Dans un pays encore marqué par la culture de l'opacité, la véritable situation de l'économie est sujette à caution.

Les réserves de changes, officiellement, ne dépassent pas les huit semaines. Plusieurs banques publiques sont plombées par des créances douteuses et certains observateurs s'inquiètent de ce que provoquerait l'annonce d'un «autre Vinashin».

La Chambre de commerce européenne a publié son index du climat des affaires, en baisse pour le troisième trimestre consécutif, témoignant de ce que «les mesures prises pour stabiliser l'économie ont pour l'heure échoué à apaiser les inquiétudes de la communauté d'affaires».

En janvier, les autorités ont admis la nécessité d'un nouveau modèle économique. Mais aucune direction concrète n'a été proposée.

Jadis décrit comme le prochain «dragon asiatique», le Vietnam a fondé son développement sur la mobilisation de terres sous-exploitées, et d'une main d'oeuvre sous-employée. Mais l'étape suivante n'est jamais venue.

«Le Vietnam s'entête à produire (...) plus de café, riz, noix de cajou, tee-shirts et chaussures, mais il a du mal à se convertir à une production à haute valeur ajoutée», analyse Jonathan Pincus.

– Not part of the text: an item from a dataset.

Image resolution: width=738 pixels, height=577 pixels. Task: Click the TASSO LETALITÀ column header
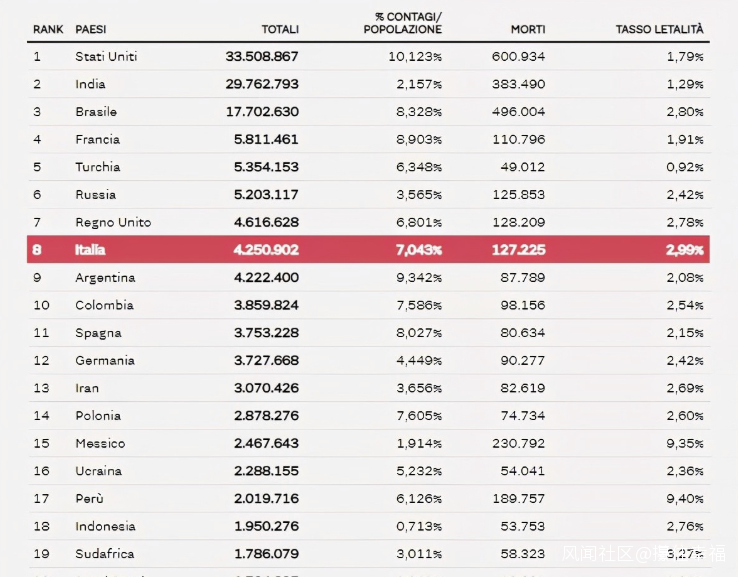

«Ces cinq dernières années, le modèle s'est déséquilibré. La question est de savoir si tout le monde le réalise», renchérit Dominic Scriven, PDG du fonds d'investissement Dragon Capital.

Et les Vietnamiens, semble-t-il, n'en sont pas convaincus. Naturellement  enclins à se réfugier dans l'or, ils se sont précipités ces derniers mois sur le précieux métal et le dollar. Y compris des banques qui, d'après une source étrangère, ont beaucoup spéculé contre la monnaie nationale.

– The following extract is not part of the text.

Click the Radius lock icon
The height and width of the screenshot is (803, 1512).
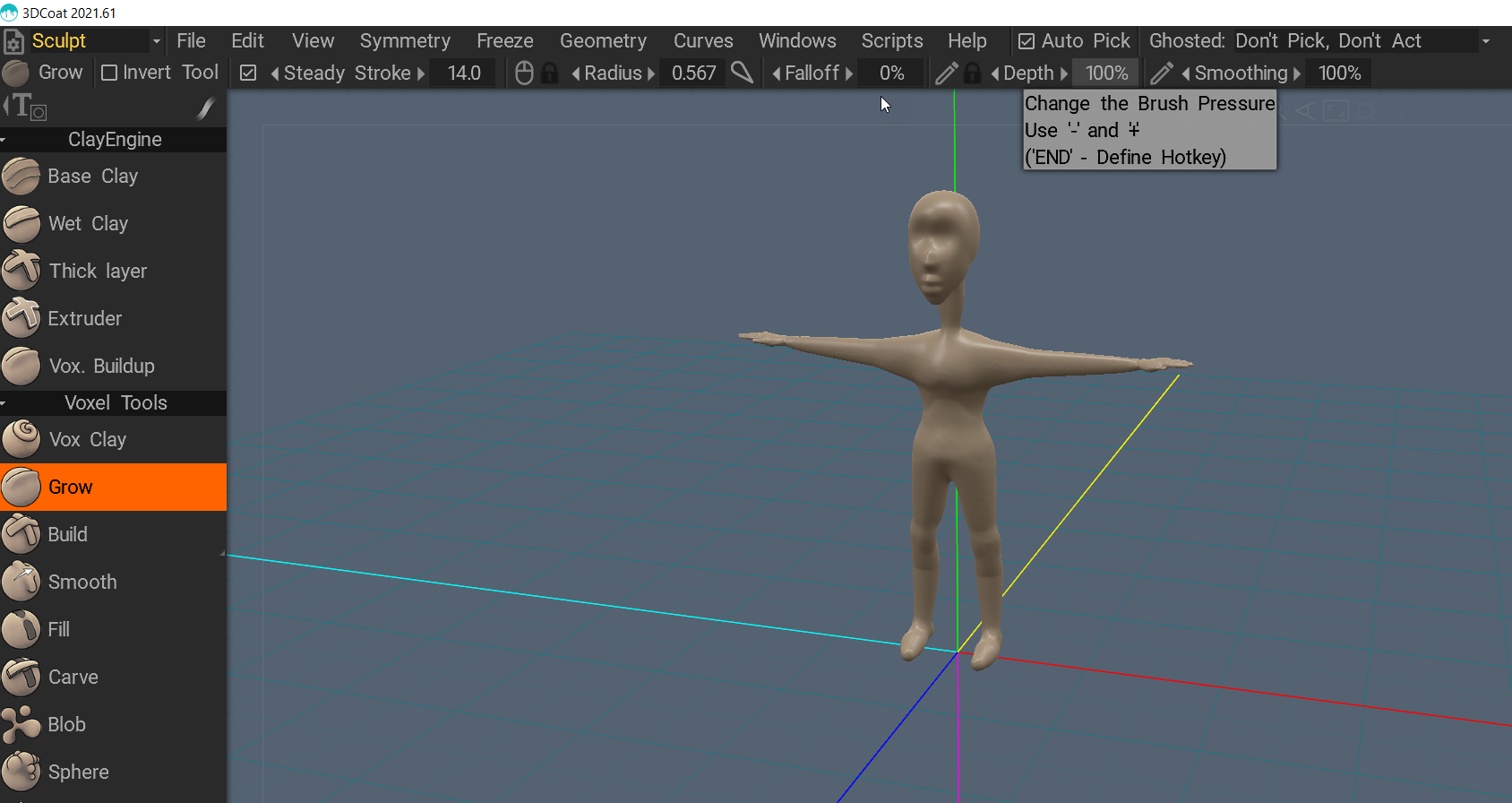(x=550, y=73)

«Les gens ont voté de la seule façon possible, en vendant du dong. Tout le monde - les ménages, les entreprises, les banques, les sociétés d'Etat, les fonctionnaires - ont vendu des dongs», souligne un homme d'affaires sous couvert de l'anonymat.

Les autorités sont aujourd'hui le dos au mur, avec une demande très forte du pays pour retrouver un équilibre économique. Elles «ont encore du travail pour montrer qu'elles méritent leur mandat», estime-t-il.